Wednesday, May 5, 2021

No review on 50% cap on reservation, quota for Marathas invalid: Supreme Court

Supreme Court strikes down Maratha Reservation law for exceeding 50 per cent cap; upholds Indra Sawhney, 102nd Constitutional Amendment

On Wednesday, the Supreme Court quashed Maharashtra law to grant reservation for Marathas in jobs and educational institutions and ruled that there was no need to re-examine its 1992 verdict capping quota at 50 per cent. 
A five-judge Constitution bench of Justices Ashok Bhushan, L Nageswara Rao, S Abdul Nazeer, Hemant Gupta and S Ravindra Bhat were unanimous on the unconstitutionality of Maratha law and said that the Maratha community can not be declared as socially and educationally backward community to grant them reservation. 
The court also pointed out that there were no exceptional circumstances and extraordinary situation to justify a breach of a 50 per cent cap in granting reservation to Marathas. 
The state government had framed the law on November 30, 2018, granting a 16 per cent quota for Marathas in government jobs and admission in educational institutions. 
While upholding the law, Bombay High Court on June 27 last year directed the government brought it down to 12% for education and 13% for jobs as recommended by a state-appointed backward class commission headed by former HC judge M B Gaikwad. 
Challenging the high court’s, the petitioners contended that the HC misread SC judgments to conclude that there is no stringent ceiling limit of 50% reservation as set out in the 1992 Indra Sawhney case. 

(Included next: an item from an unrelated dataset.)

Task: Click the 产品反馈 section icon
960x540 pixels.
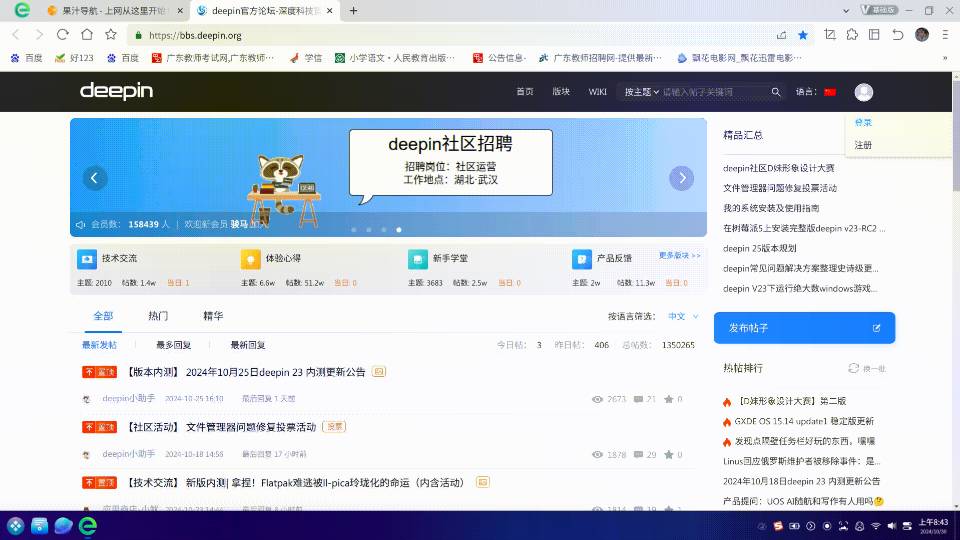Action: [581, 259]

Allowing the appeal, the apex court quashed the high court order.
The main plank of the bunch of petitioners challenging the validity of the Maratha quota is that it took the total reservation way beyond the 50% ceiling on quota put by the SC in its landmark Indra Sawhney judgment in November 1992, while upholding the validity of 27% OBC quota in government jobs, which was later extended to admissions in state-run educational institutions. 
However, the state government said that there was no illegality in giving reservation to the Maratha community and pointed out that many states were providing reservation above 50 per cent, which has not been stayed by SC. 
Various states have also supported the Maharashtra government and pleaded that SC's 1992 verdict by nine-judge bench needed to be re-examined and contended that that 50 per cent cap imposed by judicial verdict should go and they should be allowed to decide on the quantum of quota required.